## Stored items:

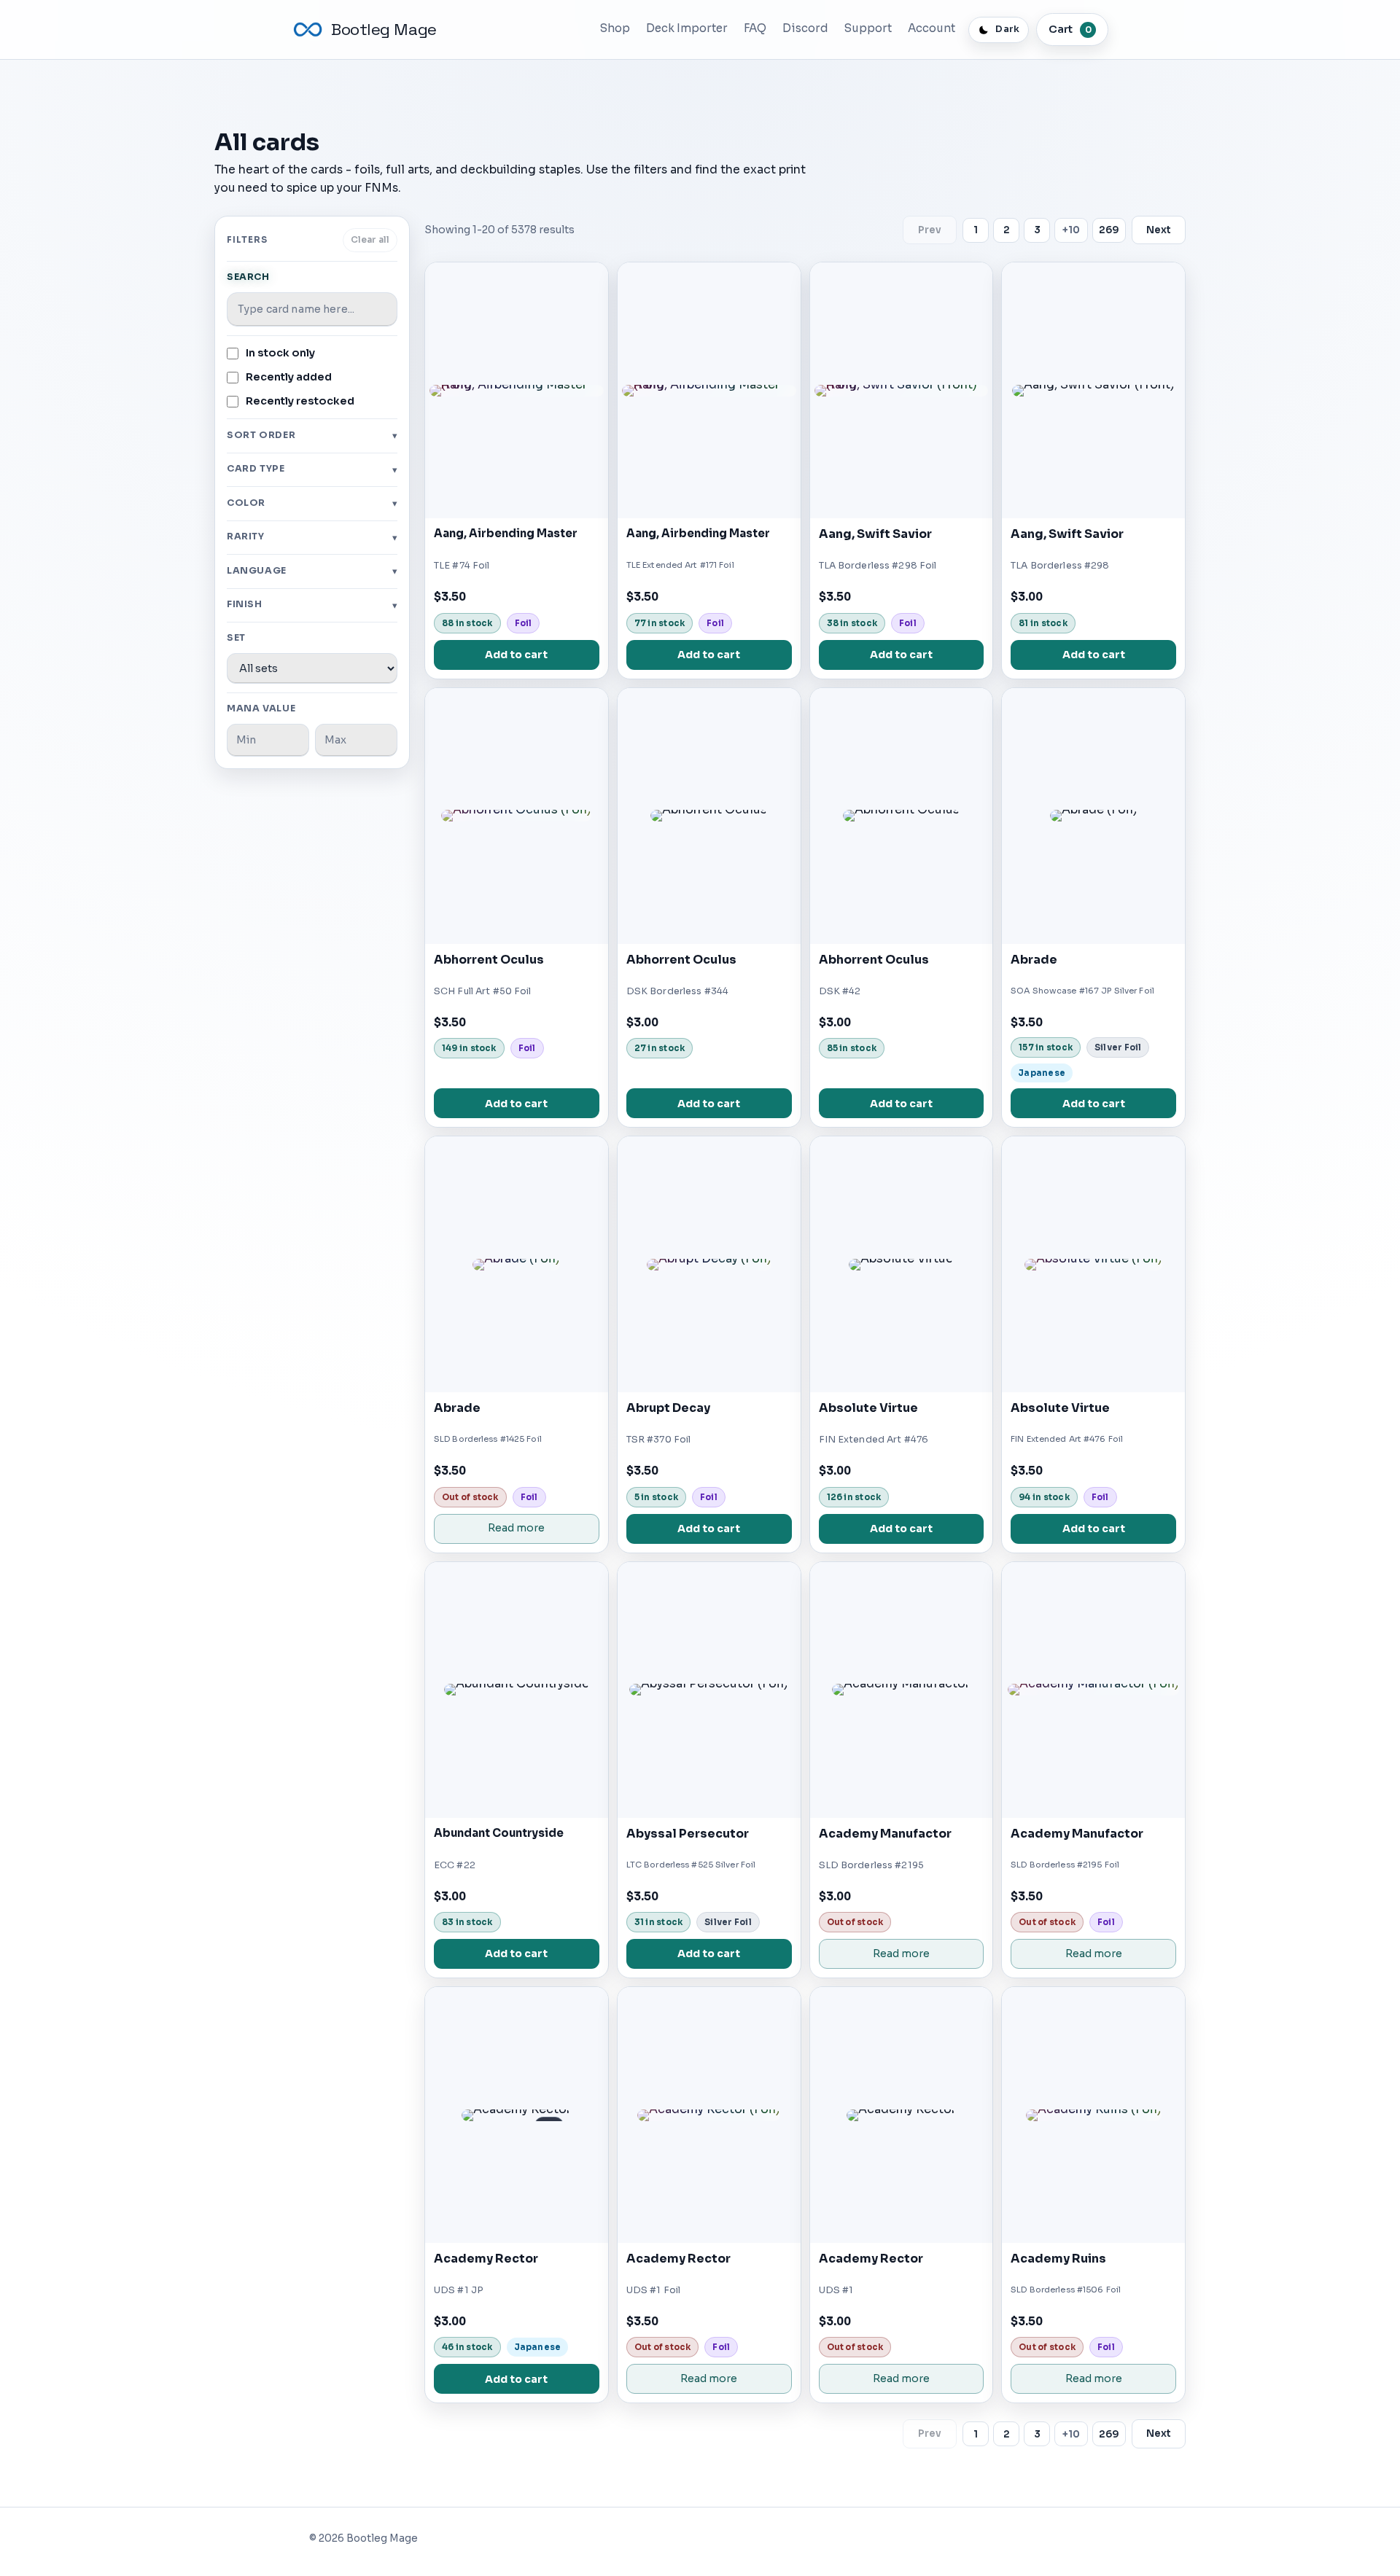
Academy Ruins (1058, 2258)
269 (1109, 230)
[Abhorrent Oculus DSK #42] (901, 816)
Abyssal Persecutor (687, 1833)
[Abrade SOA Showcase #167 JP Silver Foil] (1093, 816)
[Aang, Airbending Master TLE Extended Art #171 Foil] (709, 390)
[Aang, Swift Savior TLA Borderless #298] (1093, 390)
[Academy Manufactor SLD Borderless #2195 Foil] (1093, 1690)
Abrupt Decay (668, 1408)
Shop (615, 28)
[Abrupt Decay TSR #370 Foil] (709, 1264)
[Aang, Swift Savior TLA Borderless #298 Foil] (901, 390)
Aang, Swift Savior (875, 534)
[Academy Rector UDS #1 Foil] (709, 2115)
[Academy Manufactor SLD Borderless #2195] (901, 1690)
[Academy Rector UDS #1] (901, 2115)
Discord (805, 28)
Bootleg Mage (384, 29)
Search (248, 277)
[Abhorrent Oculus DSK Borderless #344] (709, 816)
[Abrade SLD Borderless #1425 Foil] (516, 1264)
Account (931, 28)
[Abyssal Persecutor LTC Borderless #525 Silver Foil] (709, 1690)
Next (1158, 230)
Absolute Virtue (868, 1408)
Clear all (370, 240)
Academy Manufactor (885, 1833)
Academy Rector (486, 2258)
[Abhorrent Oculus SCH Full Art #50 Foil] (516, 816)
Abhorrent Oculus (489, 959)
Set (236, 638)
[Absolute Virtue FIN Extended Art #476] (901, 1264)
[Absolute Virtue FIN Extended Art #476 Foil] (1093, 1264)
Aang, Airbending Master (506, 533)
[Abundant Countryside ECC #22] (516, 1690)
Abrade (1034, 959)
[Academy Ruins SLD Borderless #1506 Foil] (1093, 2115)
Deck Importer (687, 28)
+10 (1071, 230)
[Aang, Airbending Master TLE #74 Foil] (516, 390)
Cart (1070, 29)
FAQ (755, 28)
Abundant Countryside (499, 1833)
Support (868, 28)
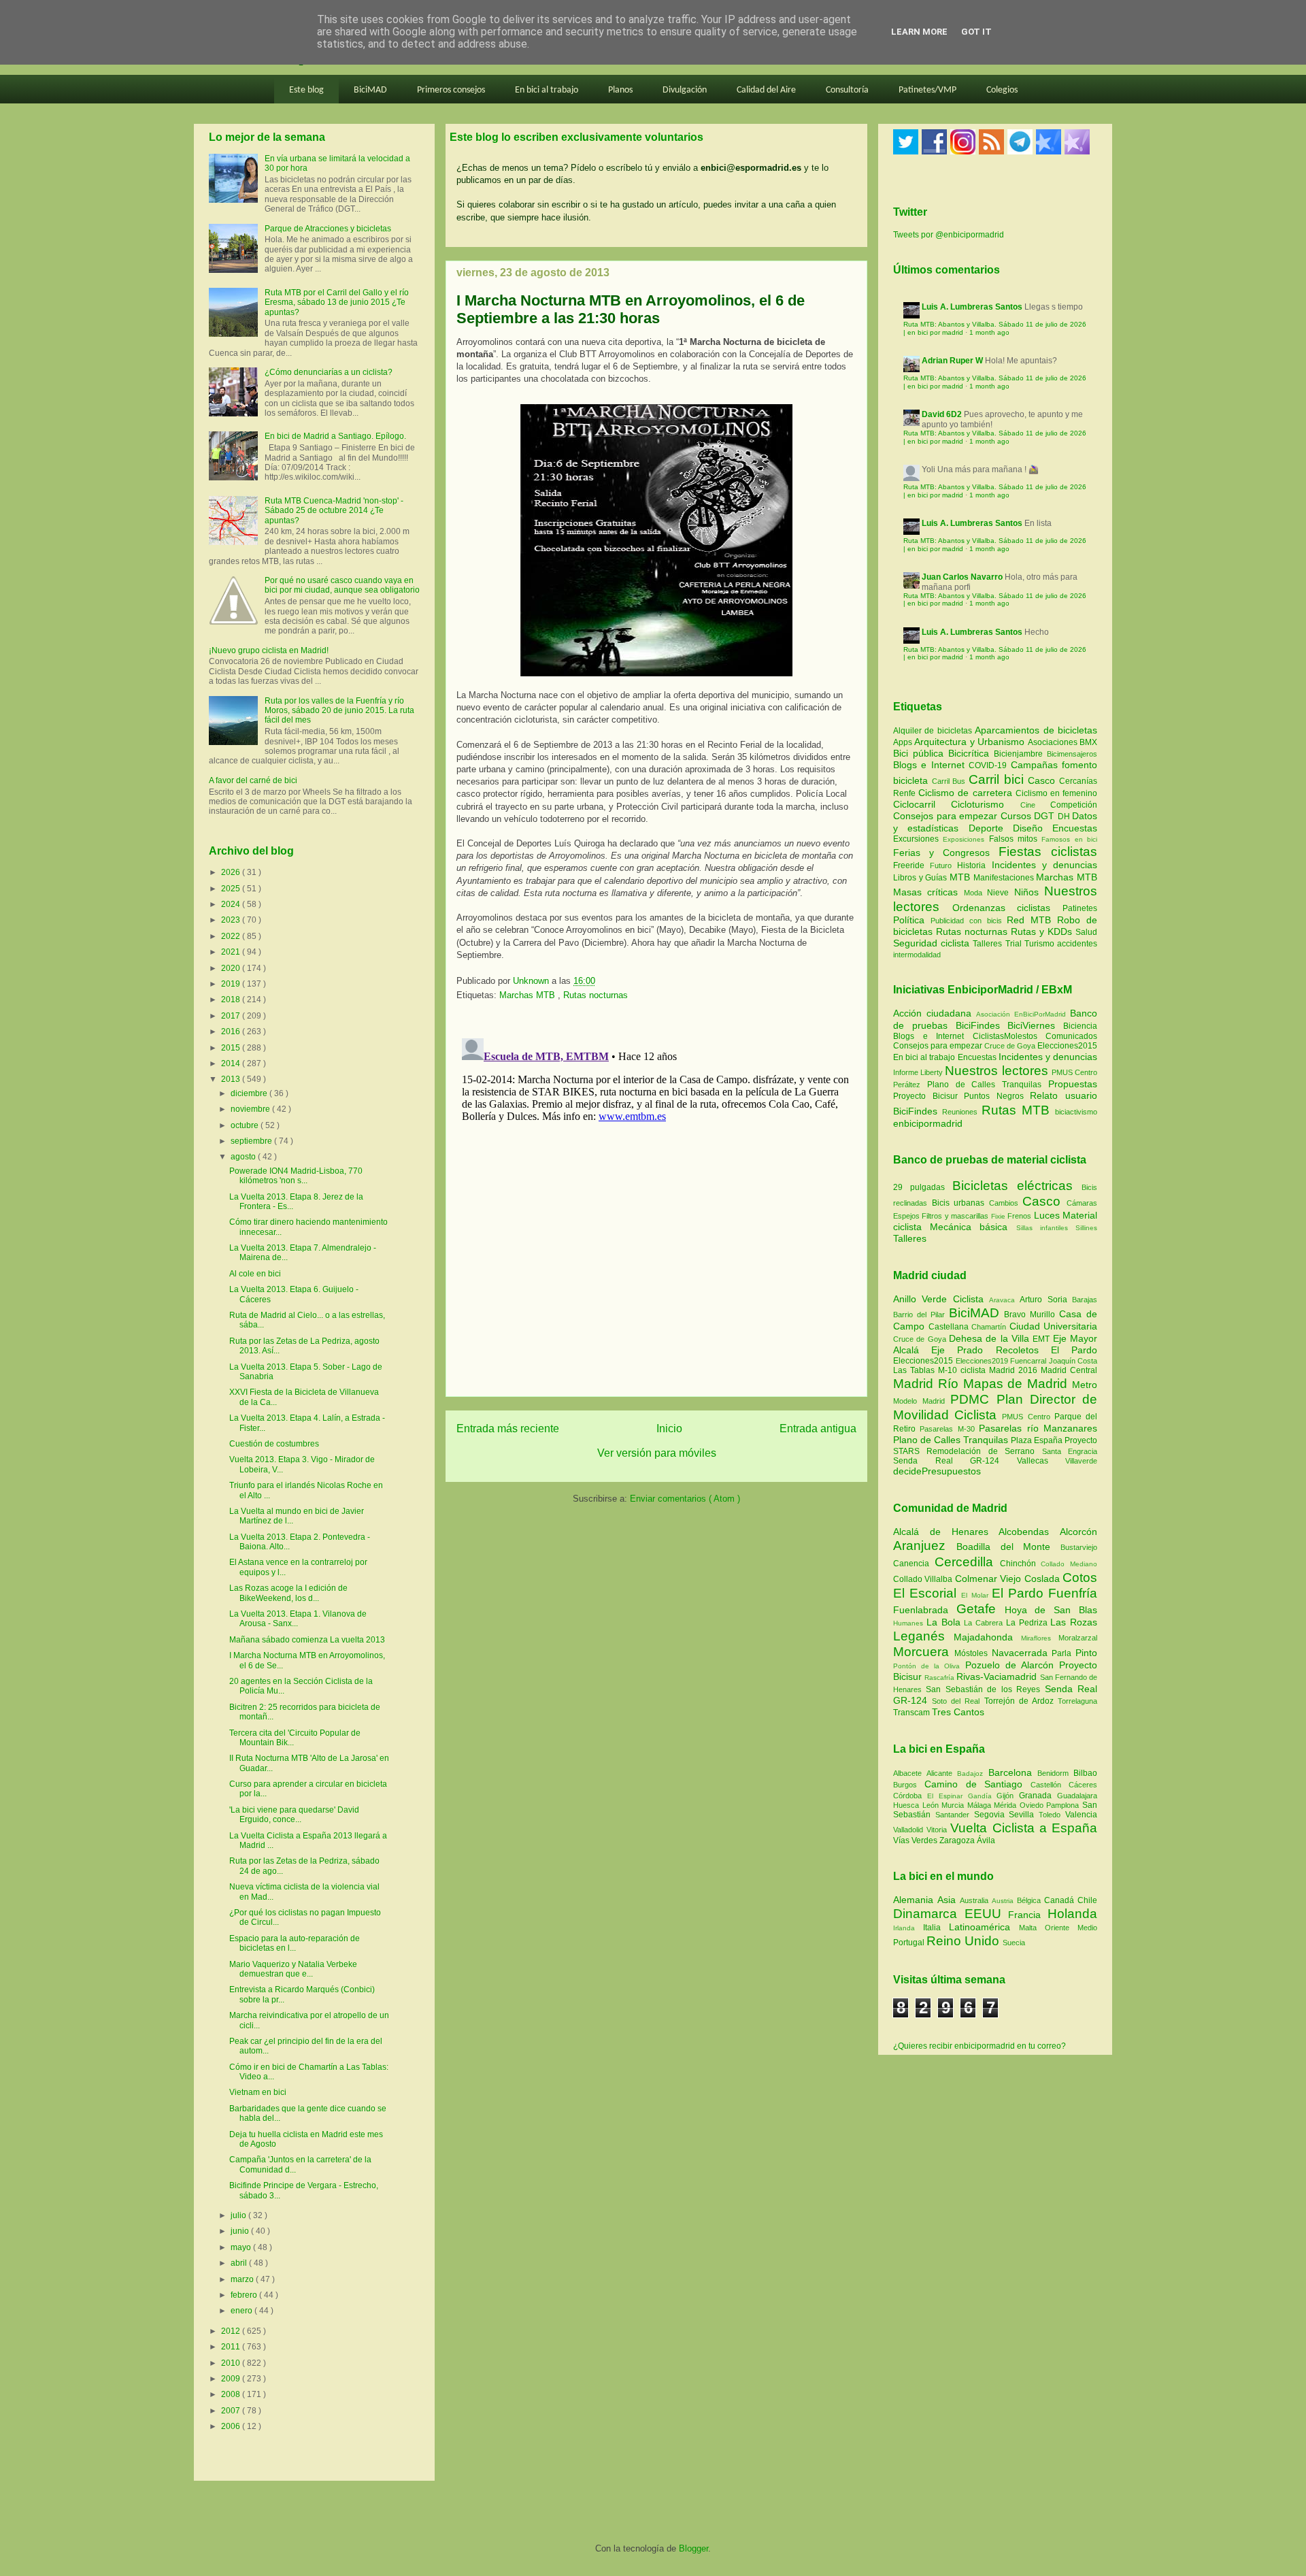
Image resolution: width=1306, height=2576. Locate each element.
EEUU (987, 1913)
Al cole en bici (255, 1273)
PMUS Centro (1074, 1072)
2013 (231, 1079)
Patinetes (1079, 908)
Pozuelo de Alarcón (1012, 1664)
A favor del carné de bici (253, 780)
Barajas (1084, 1299)
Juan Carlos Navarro (962, 577)
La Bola (945, 1622)
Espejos (906, 1216)
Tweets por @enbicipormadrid (948, 235)
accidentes (1077, 943)
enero (242, 2310)
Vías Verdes (916, 1840)
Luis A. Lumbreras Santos (972, 307)
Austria (1004, 1900)
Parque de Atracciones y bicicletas (328, 228)
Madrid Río (928, 1383)
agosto (244, 1156)
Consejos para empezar (947, 815)
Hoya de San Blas (1051, 1609)
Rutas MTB (1016, 1110)
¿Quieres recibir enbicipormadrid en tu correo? (979, 2046)
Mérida (1007, 1805)
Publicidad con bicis (969, 921)
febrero (245, 2295)
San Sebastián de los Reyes (985, 1689)
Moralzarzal (1077, 1638)
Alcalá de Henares (946, 1531)
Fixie (998, 1216)
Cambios (1003, 1203)
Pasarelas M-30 (949, 1429)
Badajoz (972, 1773)
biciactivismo (1076, 1112)
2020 (231, 968)
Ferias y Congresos (946, 852)
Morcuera (923, 1652)
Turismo (1040, 943)
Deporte (991, 828)
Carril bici (998, 779)
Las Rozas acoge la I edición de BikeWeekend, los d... (288, 1592)
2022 (231, 936)
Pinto (1086, 1652)
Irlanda (908, 1928)
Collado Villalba (924, 1579)
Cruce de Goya (1009, 1046)
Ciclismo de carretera (967, 792)
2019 (231, 984)
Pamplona (1064, 1805)
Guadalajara (1077, 1795)
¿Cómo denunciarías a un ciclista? (328, 372)
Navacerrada (1022, 1652)
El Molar (976, 1595)
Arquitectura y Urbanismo (970, 741)
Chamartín (990, 1327)
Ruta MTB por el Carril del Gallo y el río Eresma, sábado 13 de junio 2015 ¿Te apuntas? (337, 302)
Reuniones (959, 1112)
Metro (1084, 1384)
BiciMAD (370, 90)
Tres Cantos (958, 1711)
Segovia (991, 1814)
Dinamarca (929, 1913)
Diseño (1032, 828)
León (932, 1805)
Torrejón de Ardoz (1021, 1701)
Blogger (693, 2548)
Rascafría (940, 1677)
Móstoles (973, 1653)
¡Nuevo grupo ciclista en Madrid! (269, 650)
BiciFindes (978, 1025)
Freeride (911, 865)
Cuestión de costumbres (274, 1444)
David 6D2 (942, 414)
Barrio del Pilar (921, 1314)
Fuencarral (1029, 1361)
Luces (1047, 1215)
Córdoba (910, 1795)
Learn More (919, 32)
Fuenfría (1072, 1593)
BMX (1088, 742)
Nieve (1000, 892)
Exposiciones (965, 839)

## Description of the task:
The answer must reproduce every line of the records above exactly, with all pictures left out.

## Written response:
Academy Ruins (1058, 2258)
269 (1109, 230)
[Abhorrent Oculus DSK #42] (901, 816)
Abyssal Persecutor (687, 1833)
[Abrade SOA Showcase #167 JP Silver Foil] (1093, 816)
[Aang, Airbending Master TLE Extended Art #171 Foil] (709, 390)
[Aang, Swift Savior TLA Borderless #298] (1093, 390)
[Academy Manufactor SLD Borderless #2195 Foil] (1093, 1690)
Abrupt Decay (668, 1408)
Shop (615, 28)
[Abrupt Decay TSR #370 Foil] (709, 1264)
[Aang, Swift Savior TLA Borderless #298 Foil] (901, 390)
Aang, Swift Savior (875, 534)
[Academy Rector UDS #1 Foil] (709, 2115)
[Academy Manufactor SLD Borderless #2195] (901, 1690)
[Academy Rector UDS #1] (901, 2115)
Discord (805, 28)
Bootleg Mage (384, 29)
Search (248, 277)
[Abhorrent Oculus DSK Borderless #344] (709, 816)
[Abrade SLD Borderless #1425 Foil] (516, 1264)
Account (931, 28)
[Abyssal Persecutor LTC Borderless #525 Silver Foil] (709, 1690)
Next (1158, 230)
Absolute Virtue (868, 1408)
Clear all (370, 240)
Academy Manufactor (885, 1833)
Academy Rector (486, 2258)
[Abhorrent Oculus SCH Full Art #50 Foil] (516, 816)
Abhorrent Oculus (489, 959)
Set (236, 638)
[Absolute Virtue FIN Extended Art #476] (901, 1264)
[Absolute Virtue FIN Extended Art #476 Foil] (1093, 1264)
Aang, Airbending Master (506, 533)
[Abundant Countryside ECC #22] (516, 1690)
Abrade (1034, 959)
[Academy Ruins SLD Borderless #1506 Foil] (1093, 2115)
Deck Importer (687, 28)
+10 (1071, 230)
[Aang, Airbending Master TLE #74 Foil] (516, 390)
Cart (1070, 29)
FAQ (755, 28)
Abundant Countryside (499, 1833)
Support (868, 28)
Image resolution: width=1306, height=2576. Locate each element.
EEUU (987, 1913)
Al cole en bici (255, 1273)
PMUS Centro (1074, 1072)
2013 (231, 1079)
Patinetes (1079, 908)
Pozuelo de Alarcón (1012, 1664)
A favor del carné de bici (253, 780)
Barajas (1084, 1299)
Juan Carlos Navarro (962, 577)
La Bola (945, 1622)
Espejos (906, 1216)
Tweets por @enbicipormadrid (948, 235)
accidentes (1077, 943)
enero (242, 2310)
Vías Verdes (916, 1840)
Luis A. Lumbreras Santos (972, 307)
Austria (1004, 1900)
Parque de Atracciones y bicicletas (328, 228)
Madrid Río (928, 1383)
agosto (244, 1156)
Consejos para empezar (947, 815)
Hoya de San Blas (1051, 1609)
Rutas MTB (1016, 1110)
¿Quieres recibir enbicipormadrid en tu correo? (979, 2046)
Mérida (1007, 1805)
Publicidad con bicis (969, 921)
febrero (245, 2295)
San Sebastián de los Reyes (985, 1689)
Moralzarzal (1077, 1638)
Alcalá de Henares (946, 1531)
Fixie (998, 1216)
Cambios (1003, 1203)
Pasarelas M-30 (949, 1429)
Badajoz (972, 1773)
biciactivismo (1076, 1112)
2020 (231, 968)
Ferias y Congresos (946, 852)
Morcuera (923, 1652)
Turismo (1040, 943)
Deporte (991, 828)
Carril bici (998, 779)
Las Rozas acoge la I edición de BikeWeekend, los d... (288, 1592)
2022 (231, 936)
Pinto (1086, 1652)
Irlanda (908, 1928)
Collado Villalba (924, 1579)
Cruce de Goya (1009, 1046)
Ciclismo de carretera (967, 792)
2019 (231, 984)
Pamplona (1064, 1805)
Guadalajara (1077, 1795)
¿Cómo denunciarías a un ciclista? (328, 372)
Navacerrada (1022, 1652)
El Molar (976, 1595)
Arquitectura y Urbanismo (970, 741)
Chamartín (990, 1327)
Ruta MTB por el Carril del Gallo y el río Eresma, sábado 13 de junio 2015 ¿Te apuntas? (337, 302)
Reuniones (959, 1112)
Metro (1084, 1384)
BiciMAD (370, 90)
Tres Cantos (958, 1711)
Segovia (991, 1814)
Dinamarca (929, 1913)
Diseño (1032, 828)
León (932, 1805)
Torrejón de Ardoz (1021, 1701)
Blogger (693, 2548)
Rascafría (940, 1677)
Móstoles (973, 1653)
¡Nuevo grupo ciclista en Madrid! (269, 650)
BiciFindes (978, 1025)
Freeride (911, 865)
Cuestión de costumbres (274, 1444)
David 6D2 (942, 414)
Barrio del Pilar (921, 1314)
Fuencarral (1029, 1361)
Luces (1047, 1215)
Córdoba (910, 1795)
Learn More (919, 32)
Fuenfría (1072, 1593)
BMX (1088, 742)
Nieve (1000, 892)
Exposiciones (965, 839)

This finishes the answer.